This one’s a quickie, I promise, but a necessary shout-out. Today, I am grateful that my kids don’t miss me one bit. I mean that in the best way. They are exactly where they want to be—hanging with their teammates and getting ready for the season. If it’s like in years past, they’re doing a little skiing, playing some football in the snow, eating like lumberjacks, laughing a lot and hopefully doing the dishes. All this joy and total lack of homesickness is only possible through the generosity, hospitality and overall bring-it-on fun-lovery of the ski and ski racing community.
For ski racers past a certain age, Thanksgiving is nearly always an away game. In fact, for me, being at home for Thanksgiving felt like a penalty shot. It meant I was either hurt, slow or otherwise unprepared to be race-ready. Being on our game, meant being in Colorado or Austria or France or wherever there was snow and imminent competition. Our team might take over a condo or a hotel kitchen or a restaurant dining room, or if we were really lucky, fold into a household. Rather than feel like strays, these places and people made us feel like welcome guests and extended family. I remember these gathering as some of my best Thanksgivings, devoid of weird tensions and rigid traditions, but full of meaning, humor and love.

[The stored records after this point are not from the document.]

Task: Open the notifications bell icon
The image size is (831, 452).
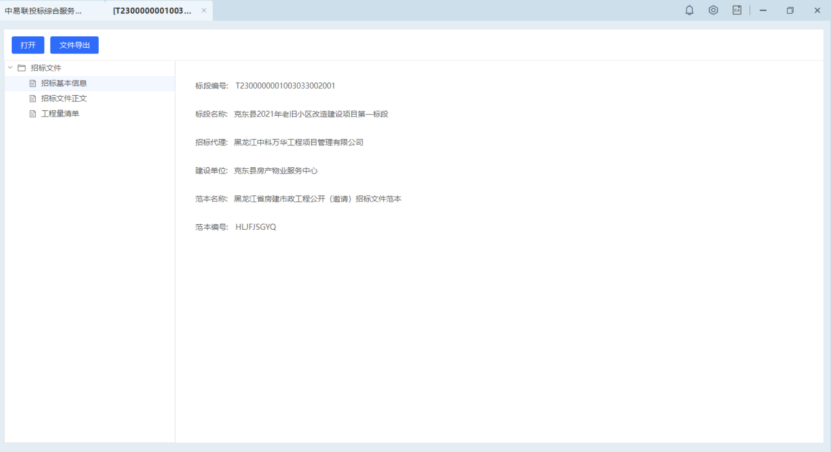Action: click(x=689, y=10)
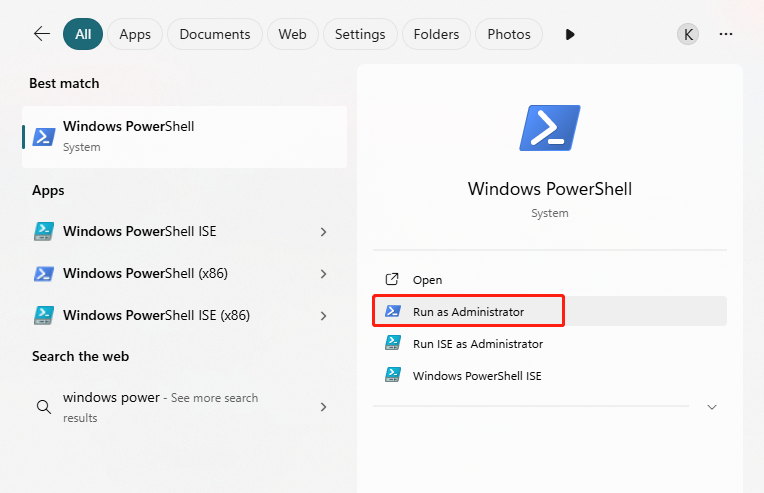The width and height of the screenshot is (764, 493).
Task: Switch to the Settings filter tab
Action: coord(360,34)
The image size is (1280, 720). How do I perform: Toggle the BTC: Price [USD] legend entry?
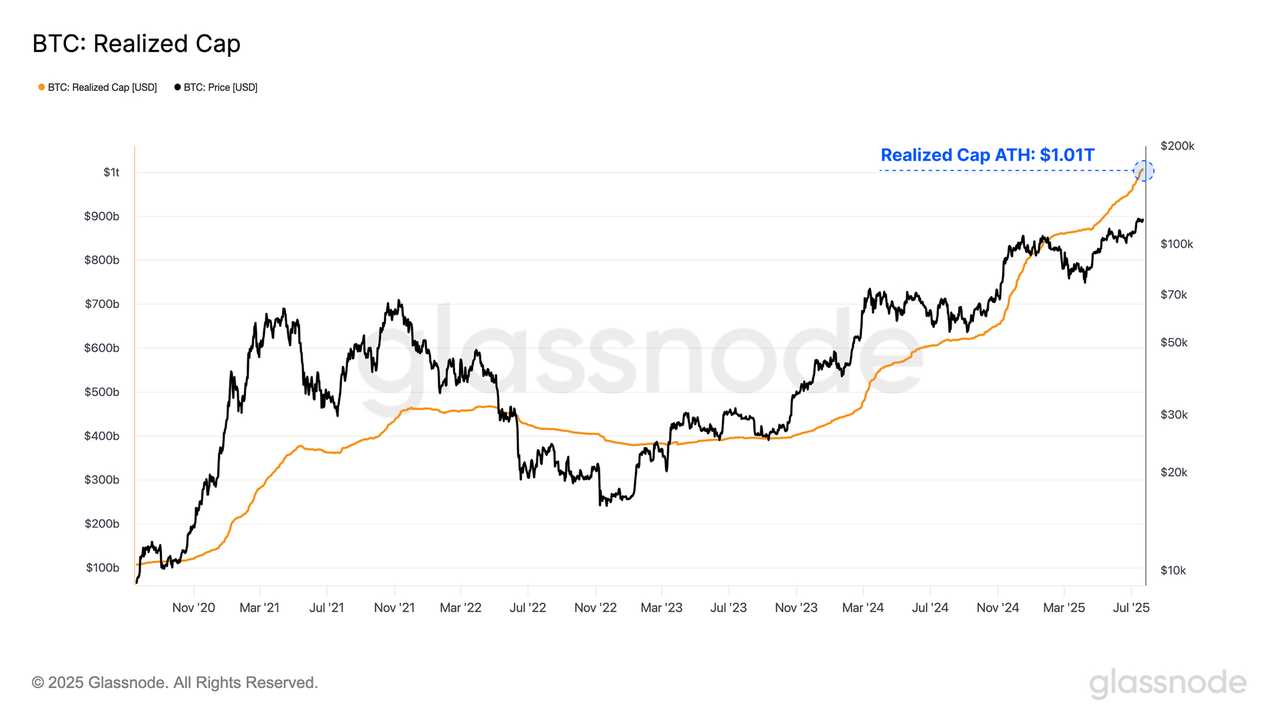(216, 88)
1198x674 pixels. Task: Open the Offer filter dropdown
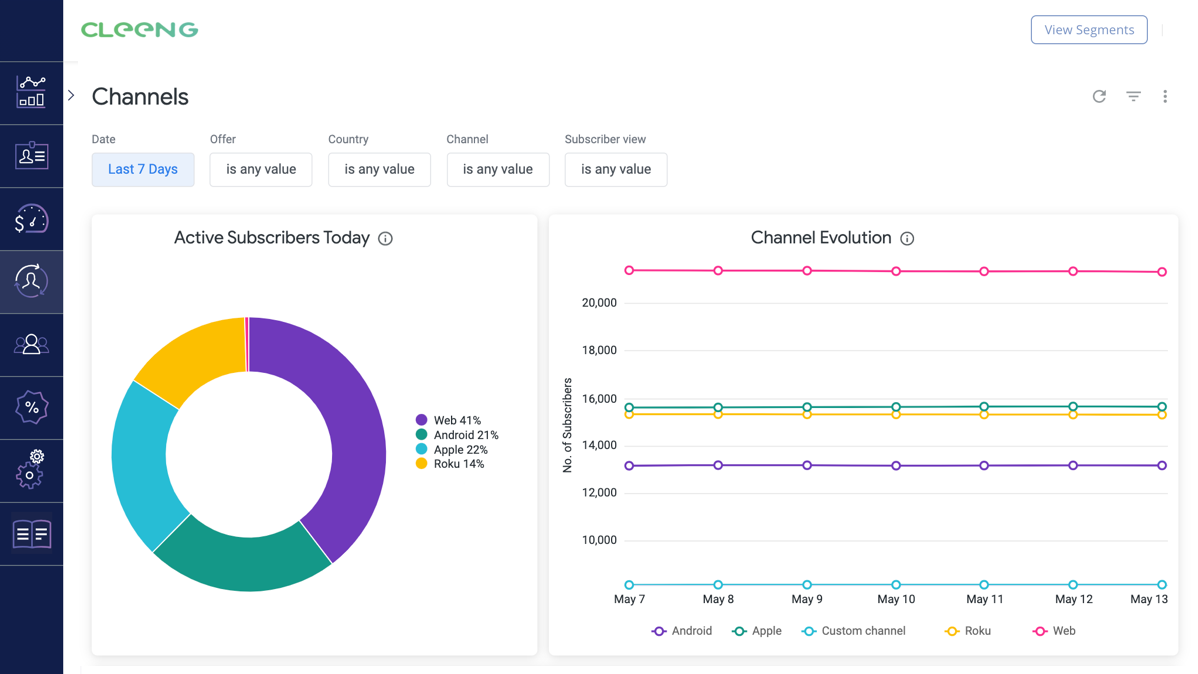261,170
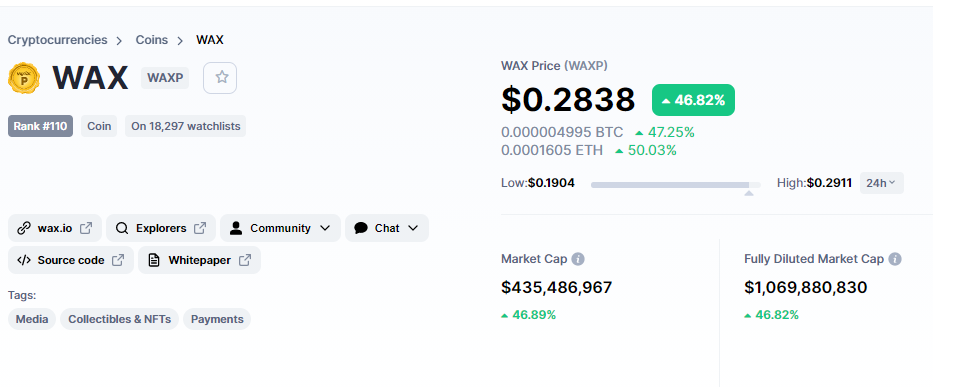Click the Media tag
The image size is (956, 392).
coord(32,319)
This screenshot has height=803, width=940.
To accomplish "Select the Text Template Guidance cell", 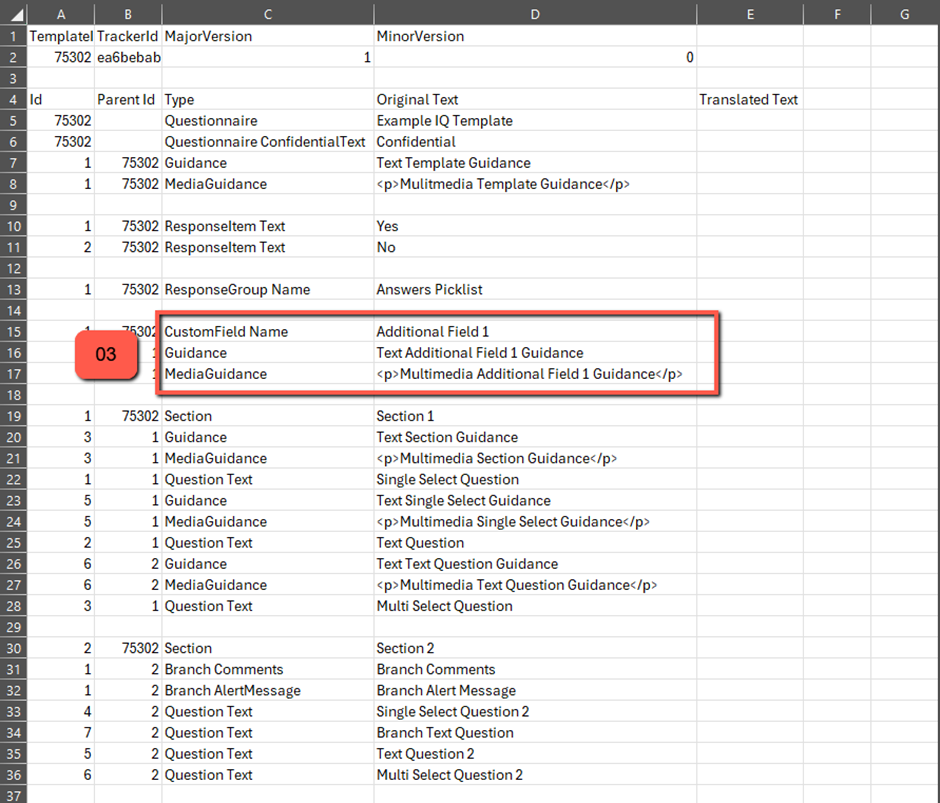I will (x=534, y=163).
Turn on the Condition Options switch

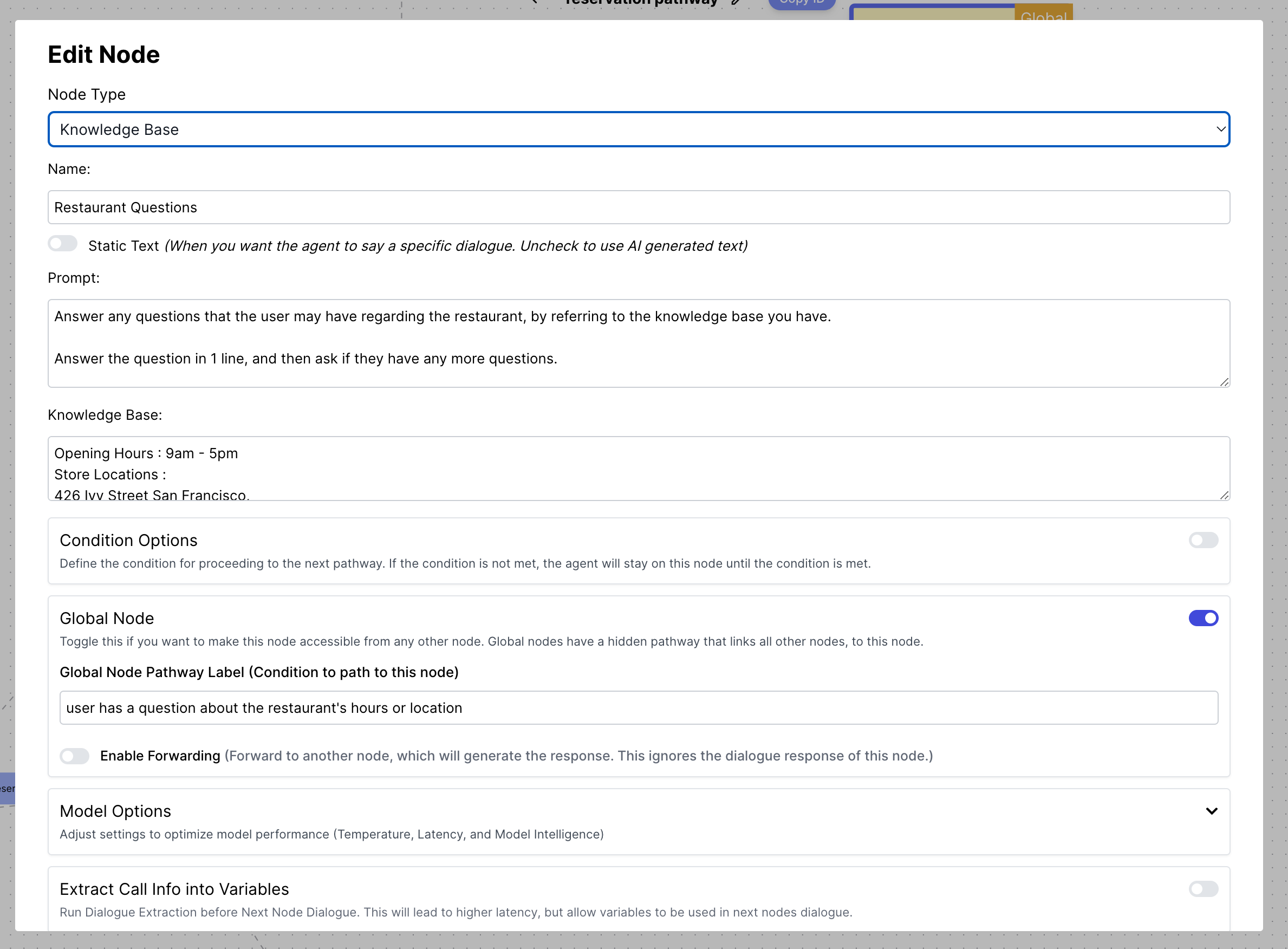1203,540
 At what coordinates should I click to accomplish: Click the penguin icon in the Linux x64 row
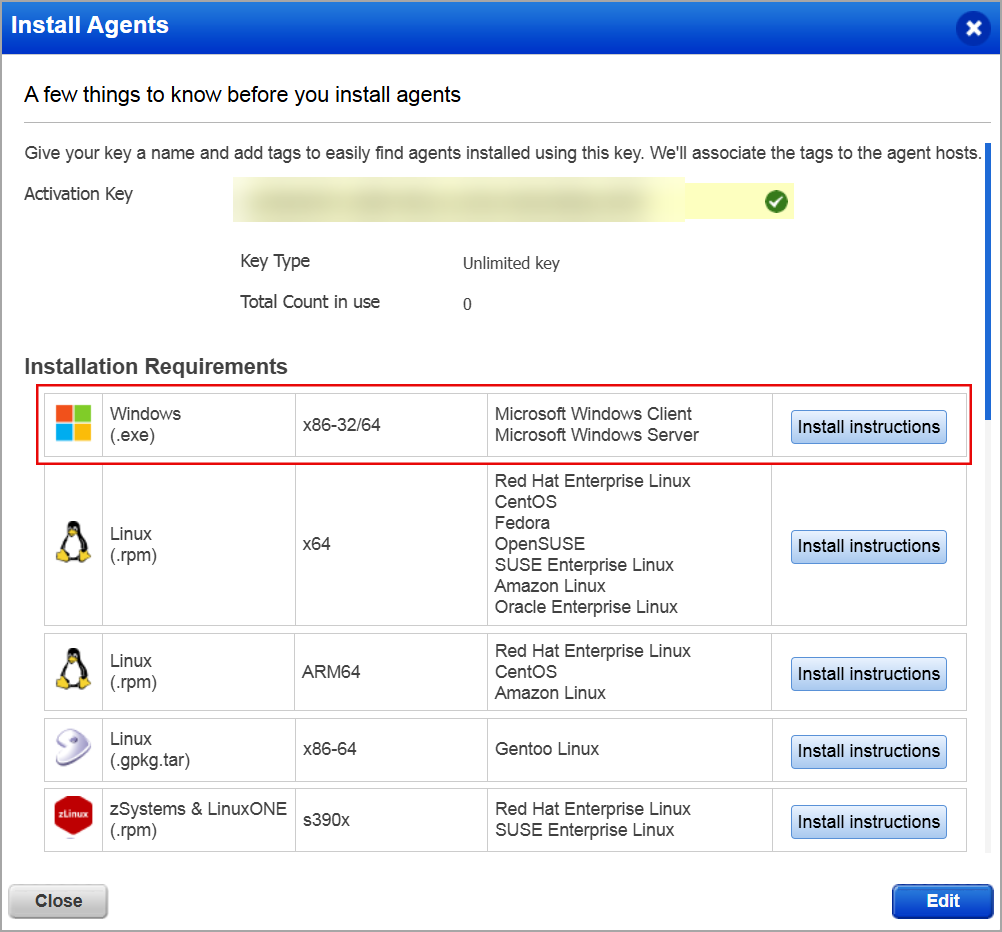coord(73,545)
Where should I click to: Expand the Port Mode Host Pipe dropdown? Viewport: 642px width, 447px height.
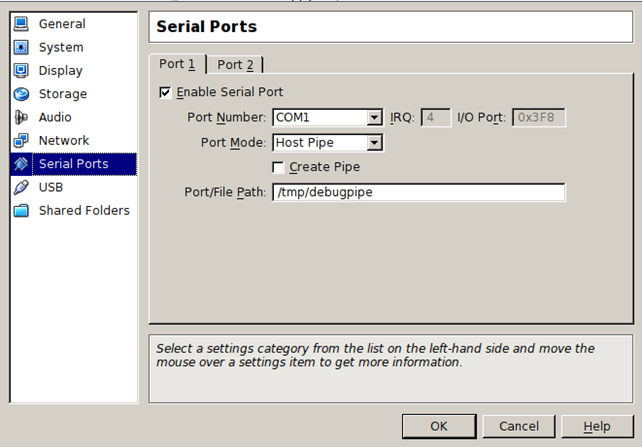point(374,143)
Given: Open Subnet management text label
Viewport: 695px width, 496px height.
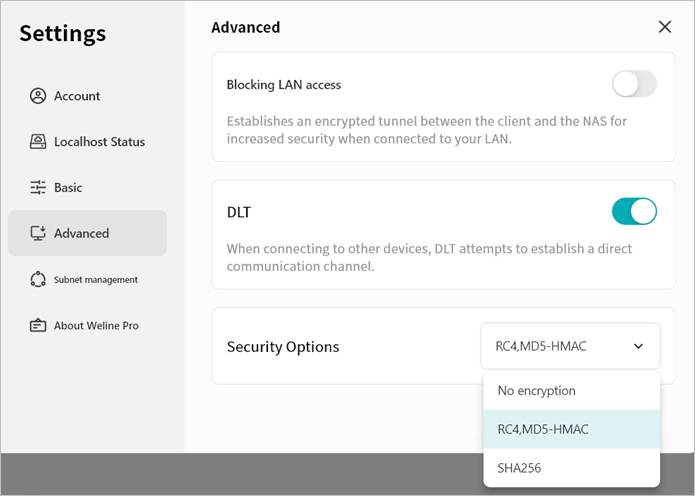Looking at the screenshot, I should [96, 280].
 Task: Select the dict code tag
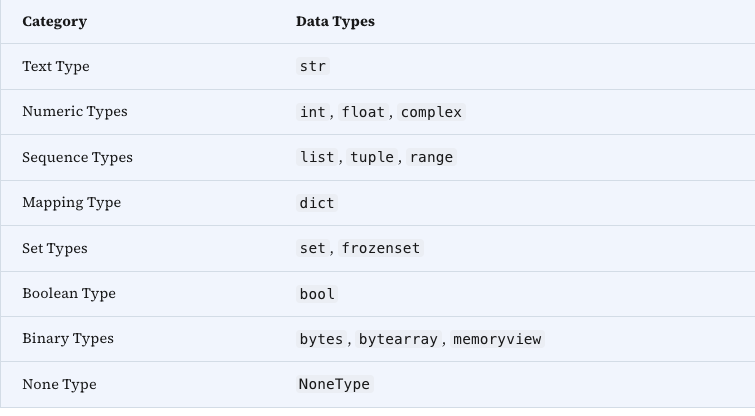(x=317, y=203)
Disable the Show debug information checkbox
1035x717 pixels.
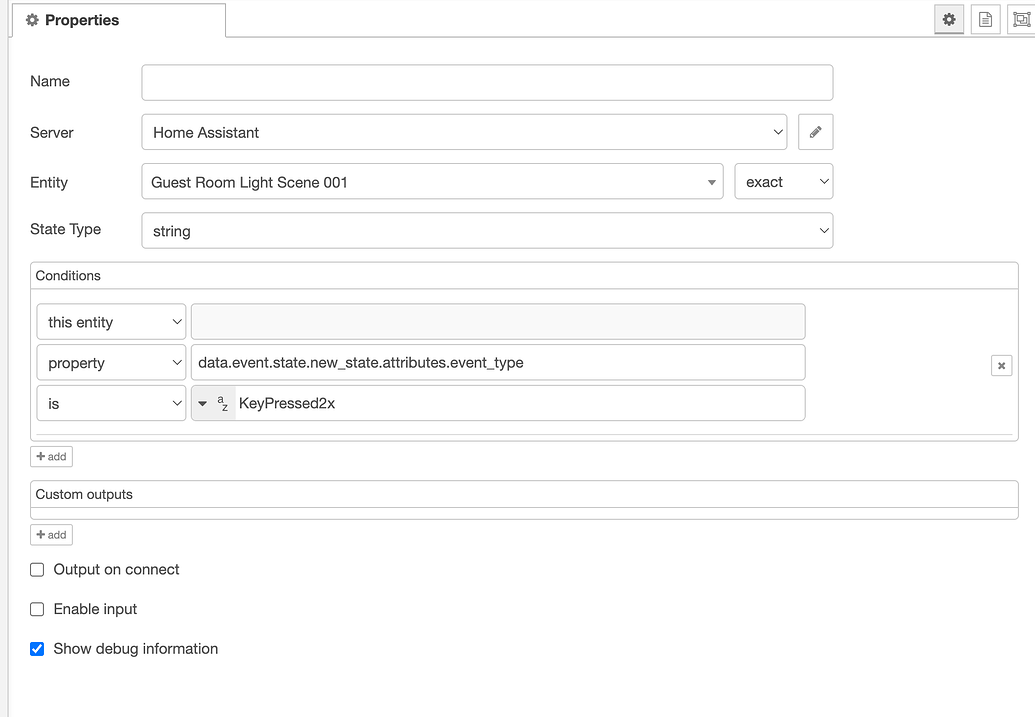[37, 648]
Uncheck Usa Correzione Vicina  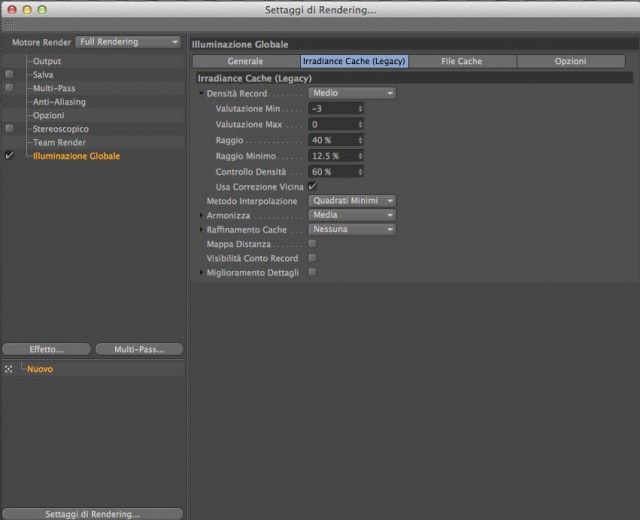tap(313, 187)
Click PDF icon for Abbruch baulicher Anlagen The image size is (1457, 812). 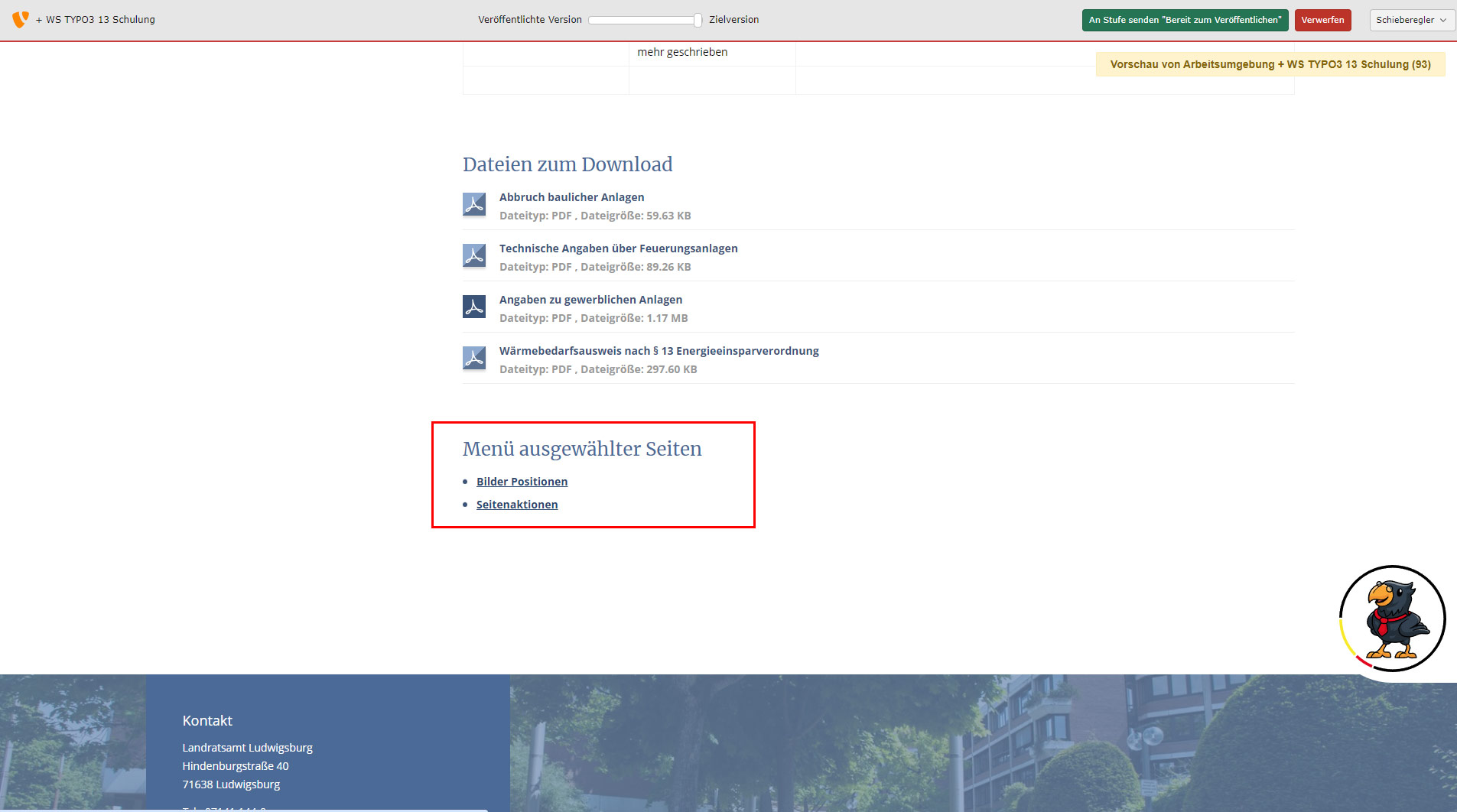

We all made an effort to scrounge up the best clothes in the suitcase, and—bad perms and teased hair in place—prepare something that reminded us of home. Nobody cared that the turkey wasn’t juicy or the banana bread was the consistency or rubber or the cranberries weren’t really cranberries or that the pie was actually strudel. What mattered was being together, and making the effort for this one day to sit down together and reflect on how grateful we were to be able to do this thing we loved, in this company. These remote Thanksgivings with teammates, and hosts we barely knew at the beginning of the evening but felt like old friends at the end of it, were vivid reminders of the support crew who kept us running.
Today I am enormously grateful for that support crew. It includes ski Moms and Dads and friends cooking and hosting and surrogate parenting for all the kids who aren’t at home for Thanksgiving. It’s also the coaches, techs, docs, therapists, race crew, and so many more who keep the wheels spinning to get the season rolling. All of you are serving up a heaping dose of comfort to remote mom’s like me, and reminding us that this nutty pain-in-the-ass sport has brought extraordinary people into our lives.
Happy Thanksgiving to all of you making an away game feel like home. If I ever happen to be where winter is on Thanksgiving, there’s room for you at the table.
Happy Thanksgiving!
Make it a GR8day!!
Will do Paul and you as well!
Thanks for a great post, Edie! (see what I did there?)
Ah the multi thanks thanksgiving! Hope yours is fantabulous.